● Consigne 1
Dans le texte sur les ressources propres de l'Union, relevez toutes les nouvelles ressources ou propositions de recettes mentionnées dans le paragraphe A 29 du compromis cité au début.
● Consigne 2
Reprenez le texte sur les ressources propres de l'Union à la suite de sa dernière phrase.

● Extrait cité
----------

S’agissant de l’avenir, le paragraphe A 29 du compromis est ainsi rédigé : « Au cours des prochaines années, l’Union s’efforcera de réformer le système des ressources propres et d’introduire de nouvelles ressources propres. Une nouvelle ressource propre fondée sur les déchets plastiques non recyclés sera établie et appliquée à partir du 1er janvier 2021. Au cours du premier semestre de 2021, à titre de base pour des ressources propres supplémentaires, la commission présentera des propositions relatives à un mécanisme d’ajustement carbone aux frontières et à une redevance numérique, en vue de leur introduction au plus tard le 1er janvier 2023. Dans le même esprit, la commission présentera une proposition relative au système révisé d’échange de quotas d’émissions, éventuellement étendu à l’aviation et au transport maritime. Enfin, l’union s’efforcera au cours du prochain cadre financier pluriannuel, de mettre en place d’autres ressources propres, qui pourraient inclure une taxe sur les transactions financières. Le produit des nouvelles ressources propres introduites après 2021 sera utilisé pour le remboursement anticipé des emprunts contractés dans le cadre de « Next Generation EU ».

 

La seule ressource nouvelle présentée comme certaine est donc la taxe sur les plastiques non recyclés, mais elle n’est certainement pas de nature à produire 750 Mds d’euros de rendement. Le reste relève d’une simple déclaration d’intention de s’efforcer de faire évoluer la situation.

 

La capacité des 27 pays de l’Union à décider de la création d’une taxe carbone aux frontières européennes puis de l’imposer à l’Organisation Mondiale du Commerce et à leurs partenaires américains et asiatiques disposant de moyens de rétorsion considérables peut, à tout le moins, susciter un peu de scepticisme.

 

La taxation des GAFA n’est pas un sujet nouveau ; les récentes décisions de la cour de justice européenne annulant les sanctions prises par la commission contre certaines des entreprises concernées a mis en lumière la profonde division des Européens sur le sujet, certain pays comme l’Irlande choisissant d’offrir un paradis fiscal aux grands groupes américains du secteur et défendant leurs intérêts face à la commission européenne.

 

Quant à l’extension de la taxe carbone, du reste très insuffisante pour atteindre la neutralité carbone en 2050, aux compagnies aériennes qui sont déjà à terre, cela ne paraît pas très crédible.

 

Le financement du plan de relance sera donc assuré pour le moment et peut-être pour longtemps par les contributions des Etats a proportion de leur richesse. Il n’y a là aucun changement, aucun pas en avant vers le fédéralisme souhaité par certains, si ce n’est l’affirmation d’une volonté de « s’efforcer » de trouver d’autres ressources. Mais dans ce domaine, c’est l’unanimité des Etats qui prévaut et elle n’a pas prévalu pour négocier le programme de relance. Au contraire, on a vu s’agrandir le fossé entre ceux qui veulent que l’UE ne soit qu’un espace de coordination des disciplines budgétaires imposées aux Etats membres et ceux qui voudraient une Europe plus solidaire.

----------

● Données fournies
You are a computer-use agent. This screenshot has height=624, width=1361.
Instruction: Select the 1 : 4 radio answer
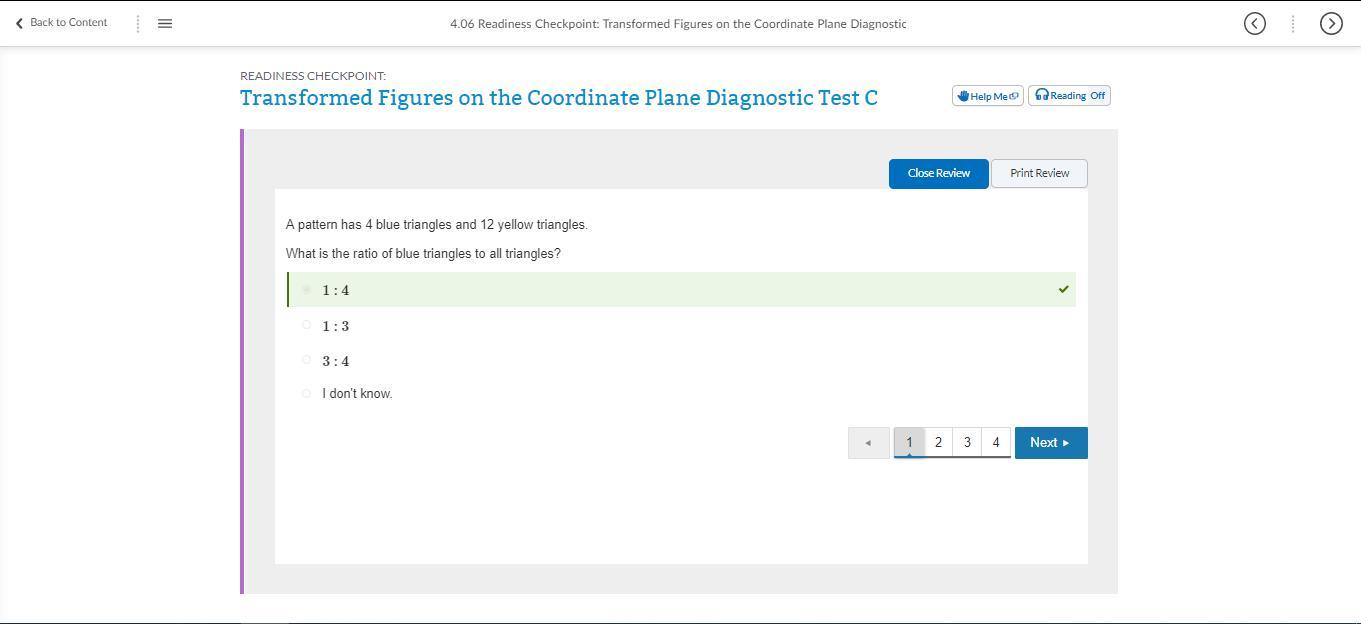306,290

----------

● Réponse 1
- une ressource propre fondée sur les déchets plastiques non recyclés
- un mécanisme d'ajustement carbone aux frontières
- une redevance numérique
- le système révisé d'échange de quotas d'émissions, éventuellement étendu à l'aviation et au transport maritime
- une taxe sur les transactions financières

● Réponse 2
 

Pire encore, le compromis adopté par le Conseil européen n’a pas rendu plus fédéral ou solidaire le financement de l’Union, il a prolongé les entorses aux règles normales de financement qui prévalent aujourd’hui en prolongeant les « rabais » dont bénéficient certains Etats membres.

 

Les règles de calcul du montant des contributions des Etats-membres devraient être les mêmes pour tous les pays européens. Ce n’est plus le cas depuis que le Royaume-Uni a obtenu un rabais sur le montant de sa contribution (le fameux « I want my money back » de Mme. Thatcher). L’UE a versé au Royaume-Uni, depuis 1984 et jusqu’au Brexit, un chèque représentant 66% de la différence entre sa contribution au budget européen et ce qu’il percevait au titre des dépenses de l’UE en sa faveur. En clair le Royaume-Uni payait plus au budget européen qu’il n’en recevait, il était un des « contributeurs nets » (comme la France, l’Allemagne, les Pays-Bas, la Suède…) et il a obtenu de faire financer par les autres européens les deux tiers de cette contribution nette.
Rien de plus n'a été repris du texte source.